The language here is conversational, the tone casual, the affection between speaker and her subject (presumably an ex-lover) is palpable, but the whole domestic recollection is underlined by an almost belligerent rhythm and a series of beautifully realised images that lend the poem a sense of something fraught – the juxtaposition of the image of the calamitous ending of the day (the sun ‘crash-lands’ after its fall towards darkness) with the seemingly unrelated assessment that ‘I have almost [but not quite] forgiven you’. The tenuous nature of a relationship that appears to be dying with the day. This is further reinforced by the two songs that weave through the poem’s later stages – the lover’s ‘belt[ed] out’ aria from The Pearl Fishers and the tortured ‘off-key’ song of the siren in the distance, knitting the soul and the world together. There’s nothing sentimental about this, but the sense of sadness is deeply moving.

The apostrophe of the poem’s opening, emphasised by the repeated ‘you’, ‘your’ and ‘my’, hints at both a sense of frailty and a kind of growing resentment. While the lovers initially seem quite exquisitely balanced, ‘you’ tends to dominate at the poem progresses, the semi-colons holding this balance until the more determinate colon takes over and the narrator realises ‘you [not me, not us] have claimed this hour’, even in the space of her own memory.

Borrowed from a TV quiz show, Webb’s last line is haunting. In lesser hands it could trivialise, but it doesn’t. It reiterates the domestic nature of the scene and with a wry smile locks a seemingly mundane observation into the treasures of memory. It’s clear-eyed but affecting; it resonates without a hint of self-pity.

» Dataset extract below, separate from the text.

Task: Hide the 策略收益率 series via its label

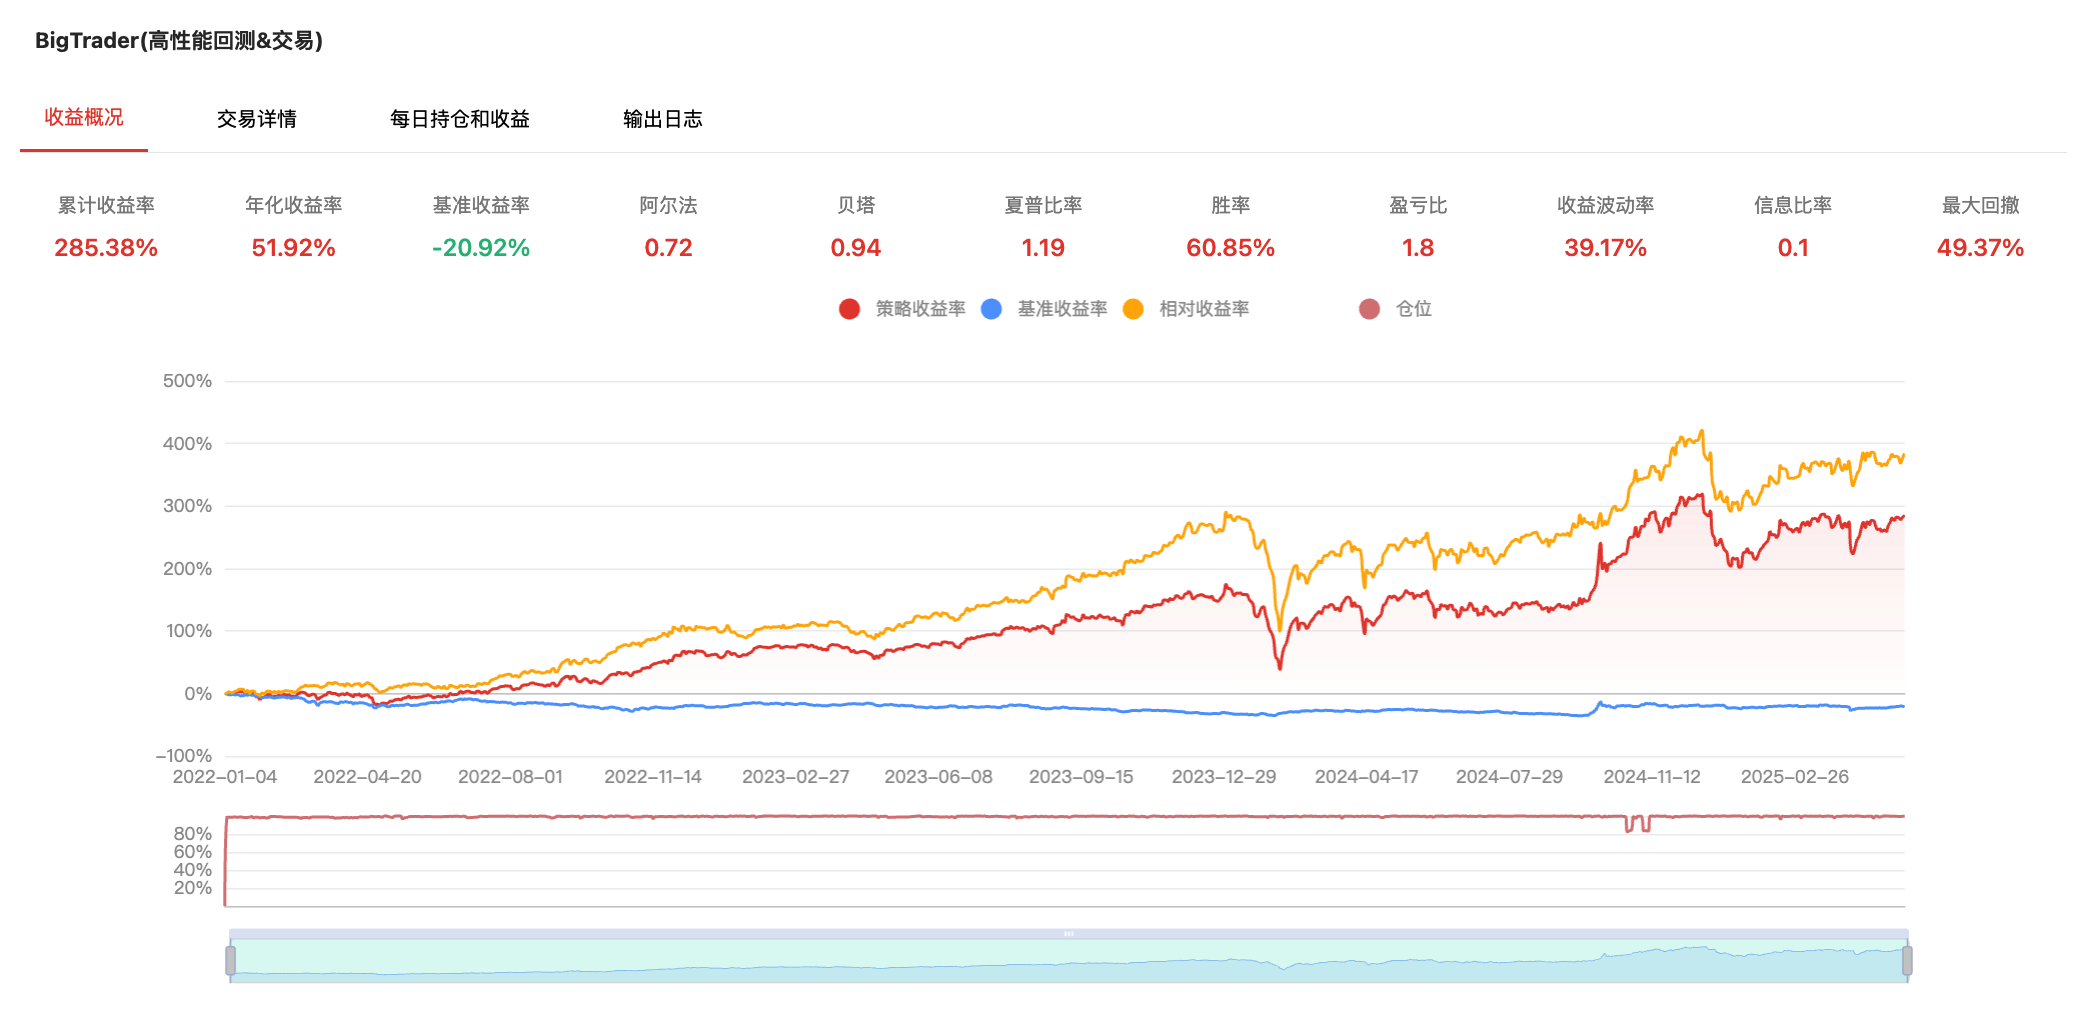Action: click(920, 309)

There are many such satisfying pieces in Sentences from the Archives – I think of ‘In the eye of the storm’, the series ‘Waiting for the bus’ and the final ‘Da capo’. The latter’s final image to both poem and book is a sensuous and evocative summation of the tone and subject matter of the entire volume: ‘You pass out drinks and comfort the cat, and calm comes in with the evening light, and the sun sets, perfectly, and night curls itself around the house.’ As with the previously discussed poem, the particular and wider worlds blend seamlessly in the image.

If I have a reservation about the book, it’s an unease at some of the endings of these poems. Too often, Webb displays a tendency to go one sentence too far, either diluting a resonant ending or ‘spelling out’ the point of the poem a little too explicitly. In ‘Tarte au citron’ for example, she concludes, ‘Never go back, they say. I never have’. The final sentence, it seems to me, is implicit in the penultimate one, and doesn’t need to be articulated. Similarly, in concluding the eighth and final section of ‘Waiting for the bus’, Webb writes, ‘Sure your lover will be temporarily bereft, but someone else will chair the meeting, play the ball. It will all go on, while you will not, while you drift like smoke into history.’ The final sentence, for this reader, forces a kind of wider significance on the poem, and the image that threads it isn’t particularly striking or original.

But this is a small reservation. In all, Sentences from the Archives is a delight. For both aficionados of the prose poem and lovers of poetry in general, it provides many moments of pleasure and insight. I look forward to Webb’s further excursions into prose poetry.